§ **Your objective**
Copy out the material from the line containing "405x272 pixels. Task: Open" through the end of the material, keeping both of those end lines and changing nothing.

§ **Data shown**
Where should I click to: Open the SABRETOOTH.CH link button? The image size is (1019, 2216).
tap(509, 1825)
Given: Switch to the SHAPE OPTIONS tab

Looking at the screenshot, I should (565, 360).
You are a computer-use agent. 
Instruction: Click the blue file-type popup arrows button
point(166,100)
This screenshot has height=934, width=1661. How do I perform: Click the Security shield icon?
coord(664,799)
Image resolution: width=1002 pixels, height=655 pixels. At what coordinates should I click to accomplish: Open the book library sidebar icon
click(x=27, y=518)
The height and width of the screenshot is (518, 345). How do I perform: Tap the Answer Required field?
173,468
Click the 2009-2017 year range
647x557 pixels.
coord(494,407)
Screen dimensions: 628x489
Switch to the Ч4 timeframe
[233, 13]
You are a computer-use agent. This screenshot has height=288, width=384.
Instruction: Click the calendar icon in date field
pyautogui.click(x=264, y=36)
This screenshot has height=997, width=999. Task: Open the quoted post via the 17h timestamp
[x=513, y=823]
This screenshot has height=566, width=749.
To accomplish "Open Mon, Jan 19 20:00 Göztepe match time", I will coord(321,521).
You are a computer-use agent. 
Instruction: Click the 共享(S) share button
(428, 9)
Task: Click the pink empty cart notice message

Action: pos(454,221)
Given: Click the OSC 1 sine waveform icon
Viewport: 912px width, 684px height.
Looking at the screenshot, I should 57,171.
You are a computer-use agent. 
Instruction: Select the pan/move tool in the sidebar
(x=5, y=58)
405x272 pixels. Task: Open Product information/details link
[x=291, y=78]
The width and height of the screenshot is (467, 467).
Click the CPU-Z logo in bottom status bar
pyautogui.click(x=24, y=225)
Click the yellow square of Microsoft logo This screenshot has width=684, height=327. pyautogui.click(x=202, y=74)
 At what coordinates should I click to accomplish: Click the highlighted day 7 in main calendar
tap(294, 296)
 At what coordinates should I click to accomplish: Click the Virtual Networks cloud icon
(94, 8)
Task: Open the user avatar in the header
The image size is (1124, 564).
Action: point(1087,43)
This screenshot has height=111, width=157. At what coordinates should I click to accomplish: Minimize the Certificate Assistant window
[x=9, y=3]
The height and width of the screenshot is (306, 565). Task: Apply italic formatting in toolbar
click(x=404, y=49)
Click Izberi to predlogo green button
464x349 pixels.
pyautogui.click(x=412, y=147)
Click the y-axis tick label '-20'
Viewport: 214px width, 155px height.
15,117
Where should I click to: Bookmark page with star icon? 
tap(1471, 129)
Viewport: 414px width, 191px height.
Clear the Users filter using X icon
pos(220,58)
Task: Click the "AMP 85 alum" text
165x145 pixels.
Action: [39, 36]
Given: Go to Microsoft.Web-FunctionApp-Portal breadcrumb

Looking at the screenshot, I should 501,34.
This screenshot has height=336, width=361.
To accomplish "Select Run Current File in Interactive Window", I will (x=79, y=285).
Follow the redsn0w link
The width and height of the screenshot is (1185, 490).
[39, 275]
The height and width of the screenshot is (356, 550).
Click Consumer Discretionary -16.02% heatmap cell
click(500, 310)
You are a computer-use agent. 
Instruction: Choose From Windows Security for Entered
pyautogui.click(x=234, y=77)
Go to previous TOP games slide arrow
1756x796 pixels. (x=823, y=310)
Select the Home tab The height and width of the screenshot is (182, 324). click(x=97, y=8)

§ **Response to the exercise**
405x272 pixels. Task: Open Product information/details link
[x=291, y=78]
The width and height of the screenshot is (467, 467).
Click the CPU-Z logo in bottom status bar
pyautogui.click(x=24, y=225)
Click the yellow square of Microsoft logo This screenshot has width=684, height=327. pyautogui.click(x=202, y=74)
 At what coordinates should I click to accomplish: Click the highlighted day 7 in main calendar
tap(294, 296)
 At what coordinates should I click to accomplish: Click the Virtual Networks cloud icon
(94, 8)
Task: Open the user avatar in the header
The image size is (1124, 564).
Action: point(1087,43)
This screenshot has height=111, width=157. At what coordinates should I click to accomplish: Minimize the Certificate Assistant window
[x=9, y=3]
The height and width of the screenshot is (306, 565). Task: Apply italic formatting in toolbar
click(x=404, y=49)
Click Izberi to predlogo green button
464x349 pixels.
pyautogui.click(x=412, y=147)
Click the y-axis tick label '-20'
Viewport: 214px width, 155px height.
15,117
Where should I click to: Bookmark page with star icon? 
tap(1471, 129)
Viewport: 414px width, 191px height.
Clear the Users filter using X icon
pos(220,58)
Task: Click the "AMP 85 alum" text
165x145 pixels.
Action: [39, 36]
Given: Go to Microsoft.Web-FunctionApp-Portal breadcrumb

Looking at the screenshot, I should 501,34.
This screenshot has height=336, width=361.
To accomplish "Select Run Current File in Interactive Window", I will (x=79, y=285).
Follow the redsn0w link
The width and height of the screenshot is (1185, 490).
[39, 275]
The height and width of the screenshot is (356, 550).
Click Consumer Discretionary -16.02% heatmap cell
click(500, 310)
You are a computer-use agent. 
Instruction: Choose From Windows Security for Entered
pyautogui.click(x=234, y=77)
Go to previous TOP games slide arrow
1756x796 pixels. (x=823, y=310)
Select the Home tab The height and width of the screenshot is (182, 324). click(x=97, y=8)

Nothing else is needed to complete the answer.